Where is the time efficiency that ACA touted with electronic health records?
No one needs to tell you that more time is spent trying to plug in the information that you want to enter into the appropriate places of the EHR (or retrieve the important ones)…especially when you are getting acclimated to a new EHR system. Maybe you’re reminiscing with rue how it used to be where you could just scribble your notes down and be done with it!
In the meantime, you are devoting your attention to charting at the expense of your patient who feels totally ignored in the exam room as the eye contact and relationship plummets.
Solution Out of EHR “Time-Sucking” to your schedule
Have you been shouting “Enough” or there has to be a better way? Well, actually there is.

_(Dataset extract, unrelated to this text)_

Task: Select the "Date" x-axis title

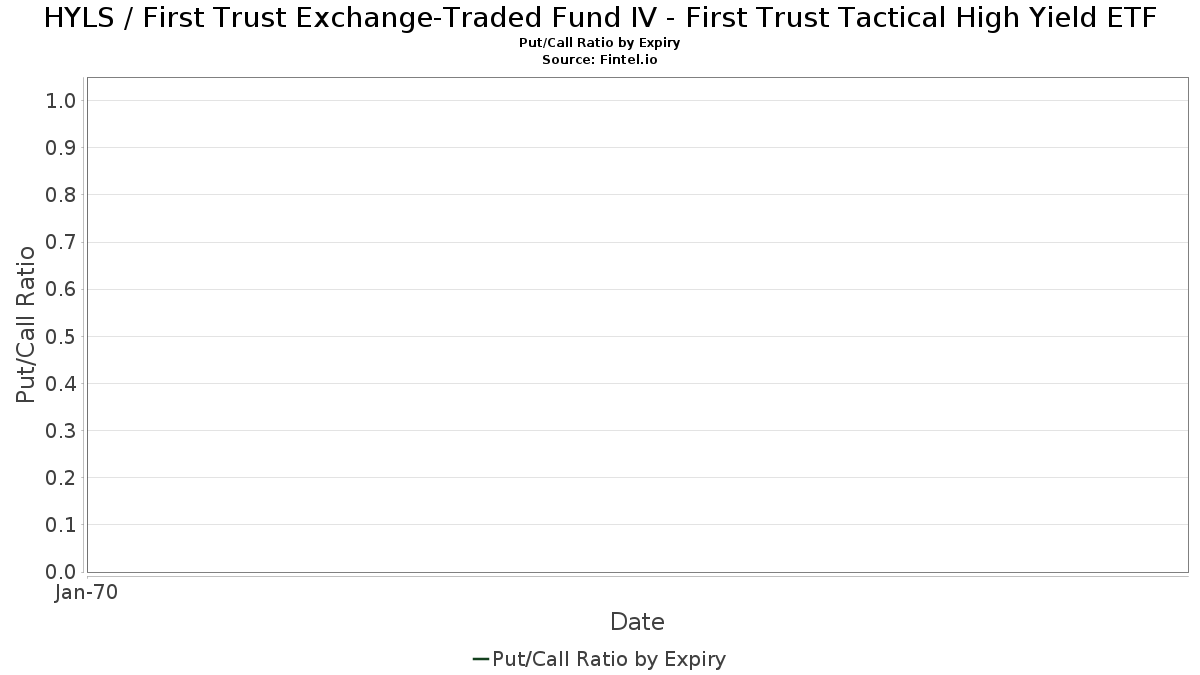Action: click(x=637, y=622)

Medical scribes enter notes, and post data like test results or new medical history/medications into the program so that you, the doctor can pay complete attention to the patient. The best part is that you are engaged with the patient, strengthen patient-doctor bonding AND your chart is complete and needing only a review. A few adjustments and Voila! The chart is done!
Check out this Case Study
According to Asfer Shariff, MD, Founder and Chief Medical Officer of Physicians Angels,* a scribe service, he can review 15-20 scribe-produced charts in as many minutes in his practice. Without a scribe, he was spending up to 2 hours at the end of each day updating charts in the EHR. “I got my family back,” he says.
“Physicians who work with scribes see, on average, one additional patient an hour, experts maintain. Despite this greater productivity, at the end of the day, all the charts are done. This is true even for high-volume specialists who may generate 50-75 charts per day.”
“A doctor’s cost runs up to $4 a minute or $240 an hour,” Shariff observes. “Would you pay $240 an hour to have someone type and click information into an electronic medical record? Would you take your most expensive employees and make them data entry staff? That’s what has been happening.”
“An EHR is no different from a CT scanner or EKG machine,” he offers by way of perspective. “An EHR is a data-acquisition device. You don’t see the radiologist operating the CT or the cardiologist operating the EKG. They have technicians, thus allowing their mental energies to be devoted to the interpretation of data and management of the patient.”